## GOAL OF THE EXERCISE
Copy the data verbatim, from the line with "Task: Choose the" up to and including the line with "Looking at the".

## DATA LISTING

━━━━━━━━━━━━━━━━

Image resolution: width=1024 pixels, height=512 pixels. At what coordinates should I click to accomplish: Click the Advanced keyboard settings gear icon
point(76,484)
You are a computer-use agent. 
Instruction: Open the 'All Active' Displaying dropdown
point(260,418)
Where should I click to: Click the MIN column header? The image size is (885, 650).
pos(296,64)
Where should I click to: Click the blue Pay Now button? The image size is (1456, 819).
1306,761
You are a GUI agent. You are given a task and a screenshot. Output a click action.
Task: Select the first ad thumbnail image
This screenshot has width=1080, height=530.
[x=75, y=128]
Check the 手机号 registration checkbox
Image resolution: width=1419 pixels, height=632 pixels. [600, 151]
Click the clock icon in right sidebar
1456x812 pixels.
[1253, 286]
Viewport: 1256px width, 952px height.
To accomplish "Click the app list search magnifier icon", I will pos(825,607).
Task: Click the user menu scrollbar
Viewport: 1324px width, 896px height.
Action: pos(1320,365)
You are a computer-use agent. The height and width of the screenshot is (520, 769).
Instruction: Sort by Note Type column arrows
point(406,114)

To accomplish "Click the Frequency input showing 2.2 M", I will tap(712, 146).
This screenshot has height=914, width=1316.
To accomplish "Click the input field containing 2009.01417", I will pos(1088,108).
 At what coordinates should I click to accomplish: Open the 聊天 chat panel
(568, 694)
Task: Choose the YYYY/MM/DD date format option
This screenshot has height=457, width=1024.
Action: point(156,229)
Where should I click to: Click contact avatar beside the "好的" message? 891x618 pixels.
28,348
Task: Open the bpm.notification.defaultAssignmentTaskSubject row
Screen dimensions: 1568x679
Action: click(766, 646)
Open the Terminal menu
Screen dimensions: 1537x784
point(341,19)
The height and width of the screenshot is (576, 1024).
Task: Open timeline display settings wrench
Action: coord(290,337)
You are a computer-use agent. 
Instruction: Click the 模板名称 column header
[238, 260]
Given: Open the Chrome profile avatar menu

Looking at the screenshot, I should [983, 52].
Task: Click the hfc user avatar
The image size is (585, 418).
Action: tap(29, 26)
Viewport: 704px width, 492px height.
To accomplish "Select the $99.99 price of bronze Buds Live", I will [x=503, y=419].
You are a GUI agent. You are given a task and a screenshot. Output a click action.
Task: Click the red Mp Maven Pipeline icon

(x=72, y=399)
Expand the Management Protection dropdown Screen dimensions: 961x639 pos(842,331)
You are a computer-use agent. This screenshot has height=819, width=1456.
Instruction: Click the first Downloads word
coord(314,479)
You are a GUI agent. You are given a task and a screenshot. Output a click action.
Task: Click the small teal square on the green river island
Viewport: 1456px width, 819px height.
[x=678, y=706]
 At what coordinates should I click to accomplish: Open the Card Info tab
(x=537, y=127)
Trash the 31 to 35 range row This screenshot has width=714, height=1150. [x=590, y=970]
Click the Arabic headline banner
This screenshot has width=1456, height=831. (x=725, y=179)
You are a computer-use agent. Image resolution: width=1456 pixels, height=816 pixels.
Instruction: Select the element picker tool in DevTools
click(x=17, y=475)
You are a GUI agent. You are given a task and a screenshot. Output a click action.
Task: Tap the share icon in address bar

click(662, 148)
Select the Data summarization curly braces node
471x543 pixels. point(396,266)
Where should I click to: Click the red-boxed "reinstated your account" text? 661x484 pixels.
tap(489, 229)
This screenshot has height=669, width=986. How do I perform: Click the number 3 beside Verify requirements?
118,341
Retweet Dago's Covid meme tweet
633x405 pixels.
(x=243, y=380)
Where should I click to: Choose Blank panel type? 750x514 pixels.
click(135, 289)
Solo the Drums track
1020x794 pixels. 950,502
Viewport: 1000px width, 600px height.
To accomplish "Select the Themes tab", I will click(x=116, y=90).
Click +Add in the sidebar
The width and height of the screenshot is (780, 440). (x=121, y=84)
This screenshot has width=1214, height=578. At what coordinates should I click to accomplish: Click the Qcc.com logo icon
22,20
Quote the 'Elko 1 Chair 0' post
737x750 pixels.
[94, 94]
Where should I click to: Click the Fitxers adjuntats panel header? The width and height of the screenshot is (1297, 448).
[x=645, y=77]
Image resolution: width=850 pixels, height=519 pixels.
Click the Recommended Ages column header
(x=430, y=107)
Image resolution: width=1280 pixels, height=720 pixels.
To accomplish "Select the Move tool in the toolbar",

━━━━━━━━━━━━━━━━

## WRITTEN SOLUTION
Task: Choose the YYYY/MM/DD date format option
This screenshot has height=457, width=1024.
Action: point(156,229)
Where should I click to: Click contact avatar beside the "好的" message? 891x618 pixels.
28,348
Task: Open the bpm.notification.defaultAssignmentTaskSubject row
Screen dimensions: 1568x679
Action: click(766, 646)
Open the Terminal menu
Screen dimensions: 1537x784
point(341,19)
The height and width of the screenshot is (576, 1024).
Task: Open timeline display settings wrench
Action: coord(290,337)
You are a computer-use agent. 
Instruction: Click the 模板名称 column header
[238, 260]
Given: Open the Chrome profile avatar menu

Looking at the screenshot, I should [983, 52].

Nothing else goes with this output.